野川ってどんな川
野川は、大岡昇平著「武蔵野夫人」の書き出しの「土地の人は何故そこが[はけ]と呼ばれるかを知らない。」の「はけ」(国分寺崖線)から湧き出る湧水が集まって野川を形成しています。国分寺市の日立中央研究所の池が源流で、国分寺市の真姿の池付近、殿ヶ谷戸庭園、小金井市では貫井弁天のひょうたん池やその周辺、滄浪泉園、中村美術館横の泉、三鷹市では野川公園大沢のわさび田、調布市の深大寺などから今でも湧水が流出しています。
野川の両岸には旧石器時代から縄文時代の遺跡が数多く発掘されています。野川は古代から豊かな実りをもたらす大切な川であったのではないでしょうか。

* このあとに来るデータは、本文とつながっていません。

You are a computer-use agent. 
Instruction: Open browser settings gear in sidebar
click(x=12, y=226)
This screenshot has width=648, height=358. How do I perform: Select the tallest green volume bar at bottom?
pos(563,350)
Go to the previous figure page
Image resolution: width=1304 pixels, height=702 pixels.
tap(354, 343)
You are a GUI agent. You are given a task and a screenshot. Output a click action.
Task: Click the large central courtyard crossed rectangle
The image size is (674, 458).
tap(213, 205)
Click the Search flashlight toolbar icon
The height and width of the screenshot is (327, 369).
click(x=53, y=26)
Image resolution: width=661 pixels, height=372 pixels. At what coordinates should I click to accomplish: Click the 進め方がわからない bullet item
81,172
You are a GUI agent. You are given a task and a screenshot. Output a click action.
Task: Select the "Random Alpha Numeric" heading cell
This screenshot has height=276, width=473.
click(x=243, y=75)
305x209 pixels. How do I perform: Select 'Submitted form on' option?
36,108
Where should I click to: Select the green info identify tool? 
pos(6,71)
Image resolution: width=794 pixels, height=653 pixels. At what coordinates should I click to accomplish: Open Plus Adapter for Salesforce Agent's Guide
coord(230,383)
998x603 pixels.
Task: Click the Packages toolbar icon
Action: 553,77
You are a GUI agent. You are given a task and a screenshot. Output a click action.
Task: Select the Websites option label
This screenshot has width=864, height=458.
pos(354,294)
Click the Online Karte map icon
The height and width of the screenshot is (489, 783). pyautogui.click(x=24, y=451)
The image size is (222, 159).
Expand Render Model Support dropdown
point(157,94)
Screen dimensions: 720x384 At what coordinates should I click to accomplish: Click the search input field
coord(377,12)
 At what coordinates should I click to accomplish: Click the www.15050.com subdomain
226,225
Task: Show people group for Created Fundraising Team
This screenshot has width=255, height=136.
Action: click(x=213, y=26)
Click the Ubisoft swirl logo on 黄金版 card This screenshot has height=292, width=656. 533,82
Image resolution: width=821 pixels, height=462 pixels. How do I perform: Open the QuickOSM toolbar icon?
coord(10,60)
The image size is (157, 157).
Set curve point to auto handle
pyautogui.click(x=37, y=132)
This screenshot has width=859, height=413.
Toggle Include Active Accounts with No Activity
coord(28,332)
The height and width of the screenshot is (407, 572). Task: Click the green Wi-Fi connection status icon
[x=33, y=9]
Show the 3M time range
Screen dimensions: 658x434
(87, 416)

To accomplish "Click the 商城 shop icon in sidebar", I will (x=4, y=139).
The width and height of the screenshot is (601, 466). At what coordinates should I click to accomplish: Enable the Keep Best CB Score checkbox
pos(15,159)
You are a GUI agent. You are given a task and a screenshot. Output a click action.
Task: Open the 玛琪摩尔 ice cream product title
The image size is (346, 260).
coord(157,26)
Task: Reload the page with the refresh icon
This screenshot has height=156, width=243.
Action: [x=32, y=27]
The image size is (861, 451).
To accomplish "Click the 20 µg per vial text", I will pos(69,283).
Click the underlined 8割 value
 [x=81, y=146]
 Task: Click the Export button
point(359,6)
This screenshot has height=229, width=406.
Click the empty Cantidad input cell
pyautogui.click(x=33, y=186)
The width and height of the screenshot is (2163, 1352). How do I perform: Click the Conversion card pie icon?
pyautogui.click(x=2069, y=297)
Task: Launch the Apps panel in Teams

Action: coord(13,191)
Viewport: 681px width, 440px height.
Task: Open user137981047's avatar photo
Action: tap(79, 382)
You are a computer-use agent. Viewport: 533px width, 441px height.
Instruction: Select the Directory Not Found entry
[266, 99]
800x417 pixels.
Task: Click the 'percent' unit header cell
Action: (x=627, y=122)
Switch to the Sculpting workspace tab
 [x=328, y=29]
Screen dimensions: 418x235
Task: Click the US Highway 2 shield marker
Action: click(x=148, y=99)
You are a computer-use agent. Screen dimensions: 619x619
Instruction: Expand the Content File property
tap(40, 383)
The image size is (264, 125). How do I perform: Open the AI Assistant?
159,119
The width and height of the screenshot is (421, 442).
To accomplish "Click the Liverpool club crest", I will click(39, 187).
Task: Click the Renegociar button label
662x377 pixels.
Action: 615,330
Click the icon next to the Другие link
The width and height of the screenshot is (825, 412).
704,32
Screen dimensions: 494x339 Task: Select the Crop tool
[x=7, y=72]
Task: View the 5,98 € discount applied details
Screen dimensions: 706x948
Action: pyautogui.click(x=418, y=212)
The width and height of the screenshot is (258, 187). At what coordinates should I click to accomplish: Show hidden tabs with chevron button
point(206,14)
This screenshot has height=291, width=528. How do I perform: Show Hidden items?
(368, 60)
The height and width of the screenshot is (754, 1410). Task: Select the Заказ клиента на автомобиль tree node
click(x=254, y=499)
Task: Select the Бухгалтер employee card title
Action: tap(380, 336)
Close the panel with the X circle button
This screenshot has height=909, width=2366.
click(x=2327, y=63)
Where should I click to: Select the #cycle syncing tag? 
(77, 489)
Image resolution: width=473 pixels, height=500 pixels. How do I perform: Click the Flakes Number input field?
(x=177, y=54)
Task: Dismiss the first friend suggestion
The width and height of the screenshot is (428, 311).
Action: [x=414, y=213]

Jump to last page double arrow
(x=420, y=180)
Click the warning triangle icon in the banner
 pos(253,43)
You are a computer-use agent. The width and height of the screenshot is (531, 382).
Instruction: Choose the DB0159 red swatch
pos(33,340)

現在の野川は昭和44年に改修工事が開始され川幅も大幅に拡幅されて遊水池も出来て洪水の心配は無くなり、下水道の整備に伴い水質も向上しましたが、宅地開発による「ハケの森」の減少による水源の枯渇に加えコンクリートの護岸が進み水深も浅くなり、毎年4月から5月の渇水期には川は干上がるなど魚類は厳しい環境におかれています。
野川の総延長は20.2Km、国分寺市、小金井市、三鷹市、調布市、狛江市、世田谷区の5市1区にまたがり東横線の二子玉川園駅の横で多摩川に注いでいます。ちなみに橋の数は71橋、付近にある寺社は約60社といわれています。